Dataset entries

▬▬▬

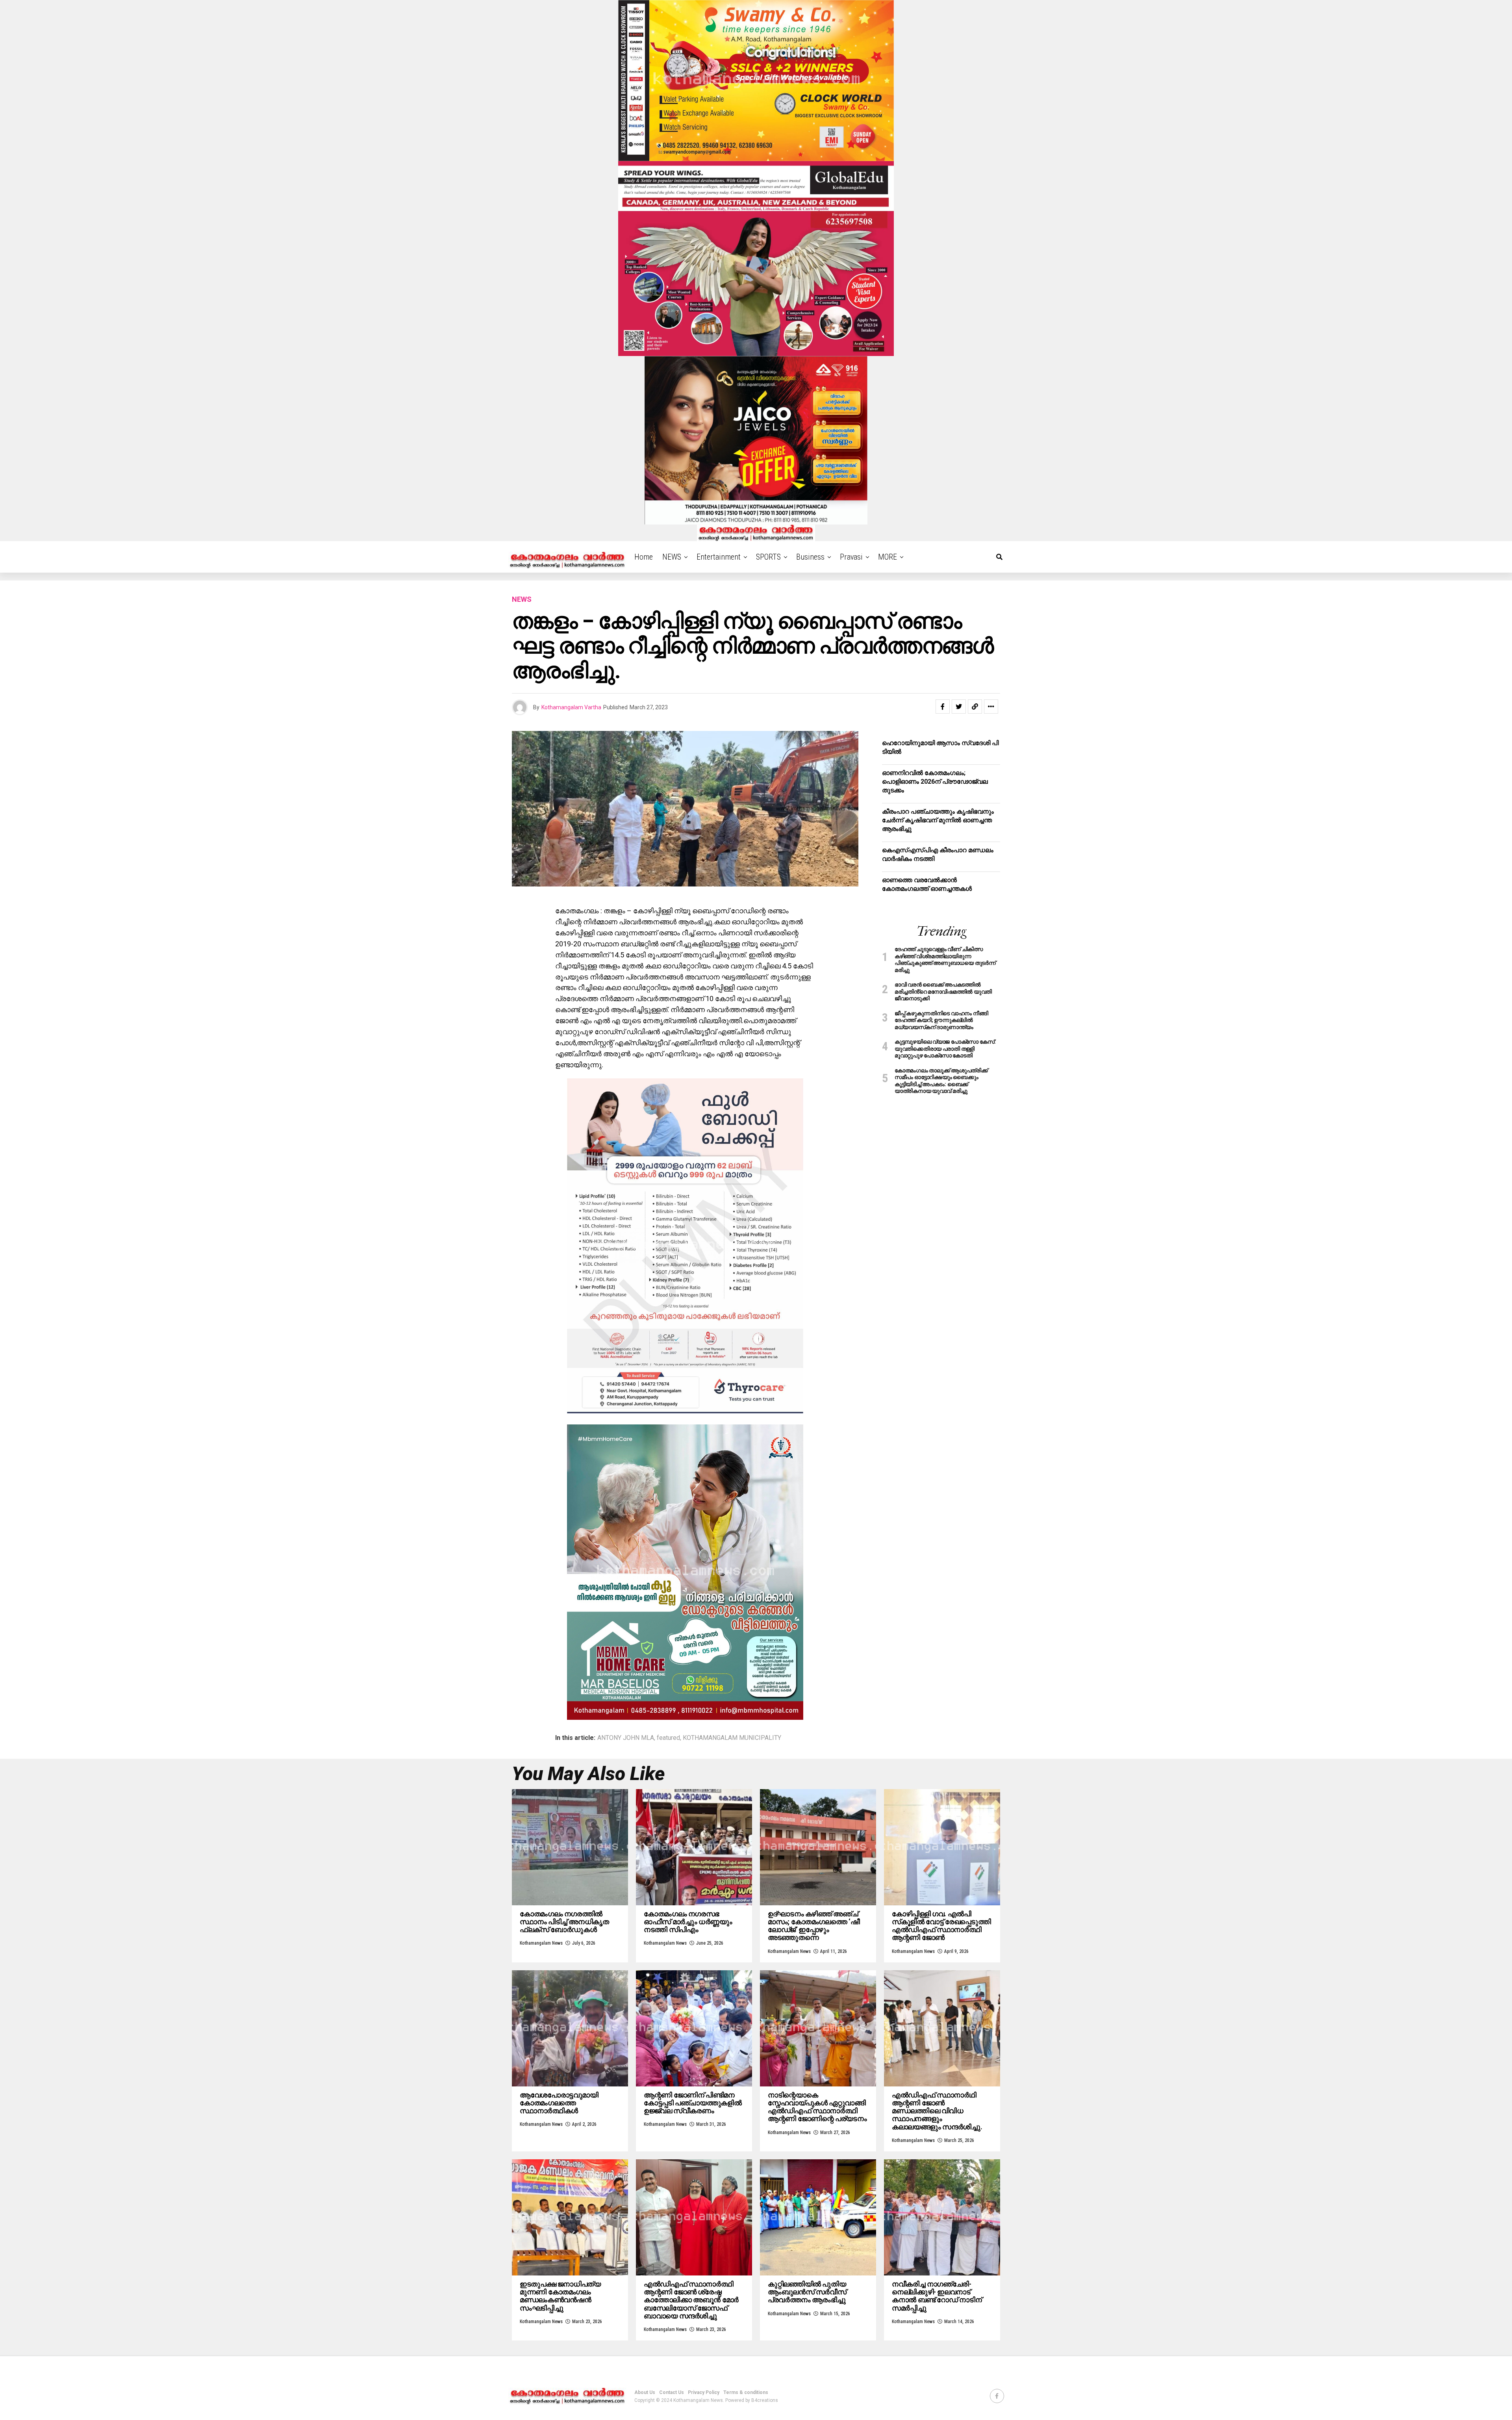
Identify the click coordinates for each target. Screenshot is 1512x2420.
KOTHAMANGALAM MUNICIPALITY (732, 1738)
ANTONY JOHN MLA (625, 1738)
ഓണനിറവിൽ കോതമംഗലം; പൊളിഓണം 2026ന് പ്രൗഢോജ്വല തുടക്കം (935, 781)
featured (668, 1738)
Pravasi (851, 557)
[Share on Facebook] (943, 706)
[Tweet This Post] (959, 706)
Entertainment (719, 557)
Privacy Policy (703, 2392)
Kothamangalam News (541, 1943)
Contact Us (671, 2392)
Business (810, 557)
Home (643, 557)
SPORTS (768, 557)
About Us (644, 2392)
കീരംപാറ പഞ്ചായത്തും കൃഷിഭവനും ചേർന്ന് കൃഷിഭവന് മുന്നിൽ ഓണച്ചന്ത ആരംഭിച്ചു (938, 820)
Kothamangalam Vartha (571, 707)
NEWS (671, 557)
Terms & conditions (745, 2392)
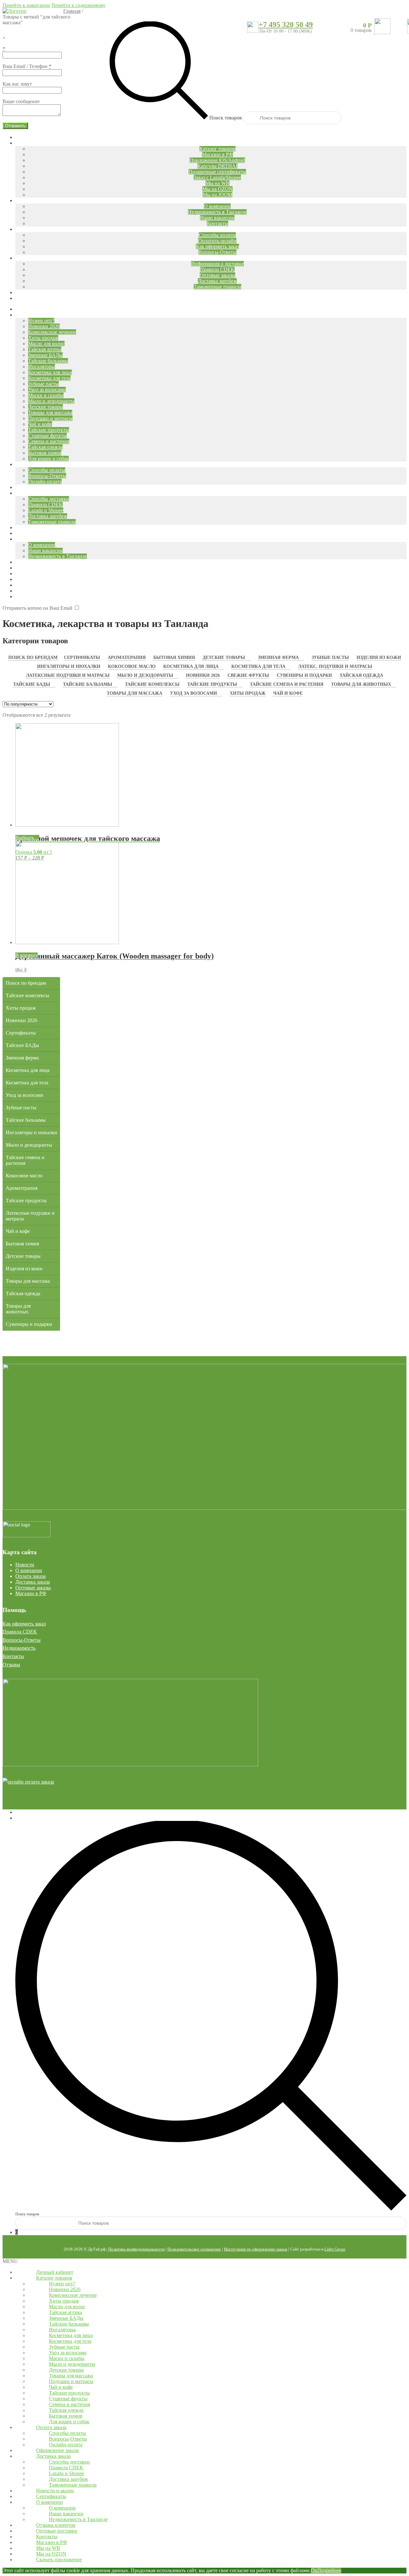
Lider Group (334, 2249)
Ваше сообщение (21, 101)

▬▬▬

■ WHAT IS EXPECTED
Your answer must be exactly the lines from the one containing "Home (643, 557)" through the last line of the records above, both included, with every picture left out.

■ SOLVED EXERCISE
Home (643, 557)
SPORTS (768, 557)
About Us (644, 2392)
കീരംപാറ പഞ്ചായത്തും കൃഷിഭവനും ചേർന്ന് കൃഷിഭവന് മുന്നിൽ ഓണച്ചന്ത ആരംഭിച്ചു (938, 820)
Kothamangalam Vartha (571, 707)
NEWS (671, 557)
Terms & conditions (745, 2392)
Lider Group (334, 2249)
Ваше сообщение (21, 101)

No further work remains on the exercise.